US-Repräsentantenhaus beschleunigt Tarifverhandlungen mit neuem Gesetz
Amelie KrügerUS-Repräsentantenhaus beschleunigt Tarifverhandlungen mit neuem Gesetz
Das US-Repräsentantenhaus hat den Faster Labor Contracts Act verabschiedet, der Verhandlungen zwischen Arbeitgebern und neu gegründeten Gewerkschaften beschleunigen soll. Der demokratische Abgeordnete Donald Norcross hatte den Gesetzentwurf bereits im September vergangenen Jahres eingebracht. Das Gesetz verpflichtet Unternehmen, innerhalb von zehn Tagen nach der Anerkennung einer Gewerkschaft mit Tarifverhandlungen zu beginnen. Sollte nach 90 Tagen keine Einigung erzielt werden, sieht der Entwurf einen verbindlichen Zeitplan für eine Vermittlung und weitere Schritte vor.

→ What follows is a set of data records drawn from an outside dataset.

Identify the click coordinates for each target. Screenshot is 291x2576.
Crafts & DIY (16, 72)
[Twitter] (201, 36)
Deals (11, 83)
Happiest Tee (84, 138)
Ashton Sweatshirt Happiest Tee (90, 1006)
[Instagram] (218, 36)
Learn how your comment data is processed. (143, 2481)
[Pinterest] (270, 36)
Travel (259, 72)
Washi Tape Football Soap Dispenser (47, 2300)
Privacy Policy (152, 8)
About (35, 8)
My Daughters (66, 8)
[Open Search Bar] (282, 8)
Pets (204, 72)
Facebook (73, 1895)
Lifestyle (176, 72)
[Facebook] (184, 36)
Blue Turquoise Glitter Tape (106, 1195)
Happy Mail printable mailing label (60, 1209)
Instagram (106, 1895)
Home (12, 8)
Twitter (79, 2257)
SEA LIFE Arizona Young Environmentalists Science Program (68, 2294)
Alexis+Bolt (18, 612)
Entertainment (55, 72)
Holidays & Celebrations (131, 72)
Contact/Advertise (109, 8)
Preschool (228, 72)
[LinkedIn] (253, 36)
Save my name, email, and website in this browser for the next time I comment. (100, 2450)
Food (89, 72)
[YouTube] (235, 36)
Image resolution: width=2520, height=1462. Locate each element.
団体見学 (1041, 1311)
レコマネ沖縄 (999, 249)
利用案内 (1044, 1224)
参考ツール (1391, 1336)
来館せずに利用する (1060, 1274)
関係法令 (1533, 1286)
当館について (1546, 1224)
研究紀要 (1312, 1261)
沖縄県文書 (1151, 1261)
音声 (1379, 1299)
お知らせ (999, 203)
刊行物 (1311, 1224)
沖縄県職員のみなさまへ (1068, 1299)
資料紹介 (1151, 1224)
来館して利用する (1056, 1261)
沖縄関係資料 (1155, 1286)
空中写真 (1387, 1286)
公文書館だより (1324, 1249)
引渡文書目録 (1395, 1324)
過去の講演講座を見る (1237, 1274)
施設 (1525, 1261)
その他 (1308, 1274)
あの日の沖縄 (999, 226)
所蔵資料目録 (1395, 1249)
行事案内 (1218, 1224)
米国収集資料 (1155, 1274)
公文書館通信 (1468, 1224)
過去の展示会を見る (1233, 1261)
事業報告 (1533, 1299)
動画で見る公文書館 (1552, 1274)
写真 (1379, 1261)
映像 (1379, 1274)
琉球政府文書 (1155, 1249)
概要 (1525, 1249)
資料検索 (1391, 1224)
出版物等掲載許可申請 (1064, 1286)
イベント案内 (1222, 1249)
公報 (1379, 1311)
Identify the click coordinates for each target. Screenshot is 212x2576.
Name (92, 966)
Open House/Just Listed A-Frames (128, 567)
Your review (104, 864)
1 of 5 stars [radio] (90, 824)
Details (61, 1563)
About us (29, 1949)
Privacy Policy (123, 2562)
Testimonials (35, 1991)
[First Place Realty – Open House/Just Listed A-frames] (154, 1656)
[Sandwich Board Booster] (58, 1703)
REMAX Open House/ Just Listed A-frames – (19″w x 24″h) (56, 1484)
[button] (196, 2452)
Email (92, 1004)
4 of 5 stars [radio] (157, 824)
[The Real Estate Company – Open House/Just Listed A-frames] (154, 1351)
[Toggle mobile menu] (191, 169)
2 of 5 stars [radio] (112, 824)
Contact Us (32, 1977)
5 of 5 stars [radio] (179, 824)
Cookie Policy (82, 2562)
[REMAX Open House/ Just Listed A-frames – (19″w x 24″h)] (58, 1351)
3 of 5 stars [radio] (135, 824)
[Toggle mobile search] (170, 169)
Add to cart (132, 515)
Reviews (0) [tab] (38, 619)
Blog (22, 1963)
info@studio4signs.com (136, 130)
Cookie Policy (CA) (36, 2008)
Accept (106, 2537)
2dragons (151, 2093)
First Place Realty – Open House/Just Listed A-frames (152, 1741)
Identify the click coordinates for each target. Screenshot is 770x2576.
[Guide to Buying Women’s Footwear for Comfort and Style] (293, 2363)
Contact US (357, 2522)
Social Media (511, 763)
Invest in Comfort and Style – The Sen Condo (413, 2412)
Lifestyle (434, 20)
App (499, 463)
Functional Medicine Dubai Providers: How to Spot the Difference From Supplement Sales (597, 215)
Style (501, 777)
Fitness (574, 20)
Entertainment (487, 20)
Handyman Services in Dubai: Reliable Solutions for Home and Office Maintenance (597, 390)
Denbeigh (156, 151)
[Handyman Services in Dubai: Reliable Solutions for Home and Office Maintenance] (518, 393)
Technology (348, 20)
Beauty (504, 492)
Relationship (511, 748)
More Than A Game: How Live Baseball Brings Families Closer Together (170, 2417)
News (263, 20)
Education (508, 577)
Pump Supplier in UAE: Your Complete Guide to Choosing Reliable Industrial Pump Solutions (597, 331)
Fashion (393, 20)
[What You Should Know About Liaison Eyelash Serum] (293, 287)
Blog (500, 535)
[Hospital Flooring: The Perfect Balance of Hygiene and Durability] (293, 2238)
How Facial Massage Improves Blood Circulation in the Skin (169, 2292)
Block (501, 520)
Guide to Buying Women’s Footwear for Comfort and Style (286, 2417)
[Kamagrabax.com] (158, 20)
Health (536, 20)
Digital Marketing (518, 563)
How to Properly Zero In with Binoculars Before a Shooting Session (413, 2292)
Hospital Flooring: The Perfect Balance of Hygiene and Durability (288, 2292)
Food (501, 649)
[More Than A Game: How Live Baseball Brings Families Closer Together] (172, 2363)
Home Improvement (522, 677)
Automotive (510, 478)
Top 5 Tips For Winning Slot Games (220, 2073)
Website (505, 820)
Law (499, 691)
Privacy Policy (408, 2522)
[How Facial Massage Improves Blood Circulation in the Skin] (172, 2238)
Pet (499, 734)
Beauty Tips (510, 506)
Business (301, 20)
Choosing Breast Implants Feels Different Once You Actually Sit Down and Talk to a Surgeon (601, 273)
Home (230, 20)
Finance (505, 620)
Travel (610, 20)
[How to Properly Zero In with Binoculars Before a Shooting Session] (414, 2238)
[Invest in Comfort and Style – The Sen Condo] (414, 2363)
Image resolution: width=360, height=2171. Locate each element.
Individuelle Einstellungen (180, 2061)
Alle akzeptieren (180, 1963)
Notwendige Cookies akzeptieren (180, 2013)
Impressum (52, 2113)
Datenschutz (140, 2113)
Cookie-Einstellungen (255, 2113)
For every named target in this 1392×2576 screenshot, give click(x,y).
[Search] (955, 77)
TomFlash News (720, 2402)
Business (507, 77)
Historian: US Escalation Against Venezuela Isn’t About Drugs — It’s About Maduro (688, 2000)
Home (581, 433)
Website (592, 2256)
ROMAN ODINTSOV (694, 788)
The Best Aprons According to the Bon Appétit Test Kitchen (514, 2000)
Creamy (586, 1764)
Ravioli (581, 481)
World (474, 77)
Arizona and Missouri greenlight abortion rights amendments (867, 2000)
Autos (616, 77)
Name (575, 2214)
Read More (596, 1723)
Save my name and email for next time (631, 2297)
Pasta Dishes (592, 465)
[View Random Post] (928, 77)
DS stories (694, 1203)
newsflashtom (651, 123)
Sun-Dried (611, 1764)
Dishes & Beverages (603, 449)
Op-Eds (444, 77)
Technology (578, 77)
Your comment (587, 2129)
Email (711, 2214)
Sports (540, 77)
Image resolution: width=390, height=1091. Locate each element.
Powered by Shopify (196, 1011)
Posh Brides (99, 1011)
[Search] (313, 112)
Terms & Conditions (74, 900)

Befürworter argumentieren, dass der Gesetzentwurf Verzögerungen bei Tarifvereinbarungen deutlich reduziert. Norcross erreichte die Abstimmung im Plenum durch ein Discharge Petition-Verfahren und sammelte innerhalb eines Monats die benötigten 218 Unterschriften. Die endgültige Abstimmung endete mit 230 zu 193 Stimmen, wobei sich 20 Republikaner den Demokraten anschlossen.
Schon im März 2025 hatte der republikanische Senator Josh Hawley aus Missouri einen begleitenden Gesetzentwurf eingebracht. Dieser zählt 15 Mitunterzeichner, darunter zwei Republikaner und 13 Demokraten. Die Verabschiedung im Repräsentantenhaus markiert einen seltenen Moment der überparteilichen Zusammenarbeit in Arbeitsfragen. Der Gesetzentwurf muss nun den weiteren legislativen Prozess durchlaufen, bevor er in Kraft treten kann.